To ensure an accurate and consistent diagnosis of peripheral neuropathy after thoracic surgery, a NeP diagnostic algorithm was used for subjective symptoms that included a questionnaire and a pin-prick sensation test as an objective assessment of symptoms based on a grading system developed by the International Association for the Study of Pain Special Interest Group on Neuropathic Pain [33]. The loss of pin-prick sensation was evaluated at registration as previously described [32]. Neuropathy was also diagnosed based on the presence of hypoesthesia at the surgical wound site including port and drain insertion sites.

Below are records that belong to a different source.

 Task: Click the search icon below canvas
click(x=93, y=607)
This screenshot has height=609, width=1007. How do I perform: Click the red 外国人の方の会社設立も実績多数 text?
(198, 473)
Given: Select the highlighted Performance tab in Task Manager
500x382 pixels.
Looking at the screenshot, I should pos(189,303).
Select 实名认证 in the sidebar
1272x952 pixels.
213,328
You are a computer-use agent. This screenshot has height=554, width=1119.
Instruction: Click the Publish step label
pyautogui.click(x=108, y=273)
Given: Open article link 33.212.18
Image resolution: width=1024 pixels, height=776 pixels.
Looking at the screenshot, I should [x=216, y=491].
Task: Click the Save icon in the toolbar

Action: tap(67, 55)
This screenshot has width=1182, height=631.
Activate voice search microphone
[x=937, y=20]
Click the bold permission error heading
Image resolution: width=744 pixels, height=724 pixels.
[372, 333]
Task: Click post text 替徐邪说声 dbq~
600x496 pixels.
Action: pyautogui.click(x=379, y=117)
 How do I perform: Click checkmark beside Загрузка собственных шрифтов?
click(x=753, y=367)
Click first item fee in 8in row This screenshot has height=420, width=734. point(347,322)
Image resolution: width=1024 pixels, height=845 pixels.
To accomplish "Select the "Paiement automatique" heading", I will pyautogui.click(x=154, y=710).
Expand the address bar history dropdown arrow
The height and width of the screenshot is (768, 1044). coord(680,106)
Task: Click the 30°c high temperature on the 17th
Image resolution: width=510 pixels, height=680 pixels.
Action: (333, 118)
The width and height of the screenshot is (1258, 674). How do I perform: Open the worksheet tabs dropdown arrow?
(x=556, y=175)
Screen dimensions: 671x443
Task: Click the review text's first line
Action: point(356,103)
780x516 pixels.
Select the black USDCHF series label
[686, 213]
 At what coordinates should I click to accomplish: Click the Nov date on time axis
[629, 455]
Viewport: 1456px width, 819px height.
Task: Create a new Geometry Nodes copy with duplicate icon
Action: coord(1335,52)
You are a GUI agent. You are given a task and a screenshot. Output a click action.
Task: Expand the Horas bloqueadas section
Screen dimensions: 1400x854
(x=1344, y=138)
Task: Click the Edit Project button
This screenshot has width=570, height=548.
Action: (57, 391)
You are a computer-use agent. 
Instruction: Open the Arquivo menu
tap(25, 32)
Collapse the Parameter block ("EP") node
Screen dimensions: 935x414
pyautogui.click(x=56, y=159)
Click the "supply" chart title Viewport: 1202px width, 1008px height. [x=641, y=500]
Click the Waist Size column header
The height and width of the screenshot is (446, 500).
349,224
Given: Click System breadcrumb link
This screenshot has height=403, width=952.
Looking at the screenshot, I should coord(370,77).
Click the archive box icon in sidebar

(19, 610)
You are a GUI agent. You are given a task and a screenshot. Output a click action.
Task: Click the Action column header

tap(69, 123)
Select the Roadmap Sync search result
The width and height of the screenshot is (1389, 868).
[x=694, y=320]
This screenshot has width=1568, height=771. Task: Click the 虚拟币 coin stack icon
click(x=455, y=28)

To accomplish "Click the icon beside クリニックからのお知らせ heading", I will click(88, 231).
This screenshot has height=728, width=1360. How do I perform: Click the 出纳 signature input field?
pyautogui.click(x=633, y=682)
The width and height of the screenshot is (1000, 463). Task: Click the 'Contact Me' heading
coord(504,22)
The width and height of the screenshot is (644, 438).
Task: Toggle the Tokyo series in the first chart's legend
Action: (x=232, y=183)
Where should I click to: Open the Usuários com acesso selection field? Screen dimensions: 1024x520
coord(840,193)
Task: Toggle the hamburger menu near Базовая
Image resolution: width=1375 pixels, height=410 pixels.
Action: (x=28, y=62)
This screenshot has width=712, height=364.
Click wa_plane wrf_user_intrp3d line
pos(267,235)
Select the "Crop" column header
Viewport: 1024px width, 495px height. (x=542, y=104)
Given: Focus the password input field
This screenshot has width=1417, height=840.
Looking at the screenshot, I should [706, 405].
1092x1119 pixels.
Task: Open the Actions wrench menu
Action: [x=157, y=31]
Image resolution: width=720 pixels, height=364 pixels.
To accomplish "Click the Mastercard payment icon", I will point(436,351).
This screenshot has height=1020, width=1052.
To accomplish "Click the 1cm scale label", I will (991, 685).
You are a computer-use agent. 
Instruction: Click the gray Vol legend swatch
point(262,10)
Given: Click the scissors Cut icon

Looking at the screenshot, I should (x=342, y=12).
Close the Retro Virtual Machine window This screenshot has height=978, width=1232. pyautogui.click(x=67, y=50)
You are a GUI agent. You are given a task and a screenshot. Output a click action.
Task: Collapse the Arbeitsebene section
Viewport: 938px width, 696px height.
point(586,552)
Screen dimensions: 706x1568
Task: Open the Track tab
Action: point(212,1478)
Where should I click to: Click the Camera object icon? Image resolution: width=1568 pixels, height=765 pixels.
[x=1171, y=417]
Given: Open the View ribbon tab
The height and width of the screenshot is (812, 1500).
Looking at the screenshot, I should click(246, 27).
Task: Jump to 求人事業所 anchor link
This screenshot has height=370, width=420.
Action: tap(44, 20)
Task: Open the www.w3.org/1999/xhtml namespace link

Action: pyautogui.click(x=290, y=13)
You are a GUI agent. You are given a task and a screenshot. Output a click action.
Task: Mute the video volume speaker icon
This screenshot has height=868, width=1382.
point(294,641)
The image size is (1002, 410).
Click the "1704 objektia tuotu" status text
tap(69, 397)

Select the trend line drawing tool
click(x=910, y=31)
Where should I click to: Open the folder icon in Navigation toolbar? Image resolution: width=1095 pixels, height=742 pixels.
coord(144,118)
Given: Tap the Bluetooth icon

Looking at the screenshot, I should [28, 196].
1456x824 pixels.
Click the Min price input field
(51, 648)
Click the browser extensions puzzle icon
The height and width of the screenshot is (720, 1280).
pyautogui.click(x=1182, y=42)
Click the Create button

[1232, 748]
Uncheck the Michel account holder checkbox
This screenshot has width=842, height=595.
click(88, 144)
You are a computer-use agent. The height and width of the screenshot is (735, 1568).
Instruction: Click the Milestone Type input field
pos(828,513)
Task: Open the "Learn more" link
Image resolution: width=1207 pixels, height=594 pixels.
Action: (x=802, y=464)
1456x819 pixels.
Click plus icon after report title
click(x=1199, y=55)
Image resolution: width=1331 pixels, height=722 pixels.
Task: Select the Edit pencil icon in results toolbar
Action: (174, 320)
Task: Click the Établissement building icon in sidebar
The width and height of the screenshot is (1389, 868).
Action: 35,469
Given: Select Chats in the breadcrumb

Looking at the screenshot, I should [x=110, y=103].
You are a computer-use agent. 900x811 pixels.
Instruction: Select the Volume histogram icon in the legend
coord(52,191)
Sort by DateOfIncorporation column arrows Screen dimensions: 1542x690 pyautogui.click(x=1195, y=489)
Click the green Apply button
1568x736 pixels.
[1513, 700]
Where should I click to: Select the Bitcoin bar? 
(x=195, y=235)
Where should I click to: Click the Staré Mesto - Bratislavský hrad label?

The key exclusion criteria included total pleuropulmonary resection or pleurectomy; prior thoracotomy or thoracoscopic surgery resulting in neuropathy that continued until the time of the current surgery; serious liver dysfunction at enrollment; CrCL (Cockcroft–Gault equation) < 30 mL/min within 3 months prior to enrollment; use of NeP medication from 1 month before surgery to the time of enrollment; neoadjuvant chemotherapy within 2 months before surgery; severe pain outside the perioperative wound area complicating the assessment of efficacy in this study; and patients deemed inappropriate for participation in the study by the investigator.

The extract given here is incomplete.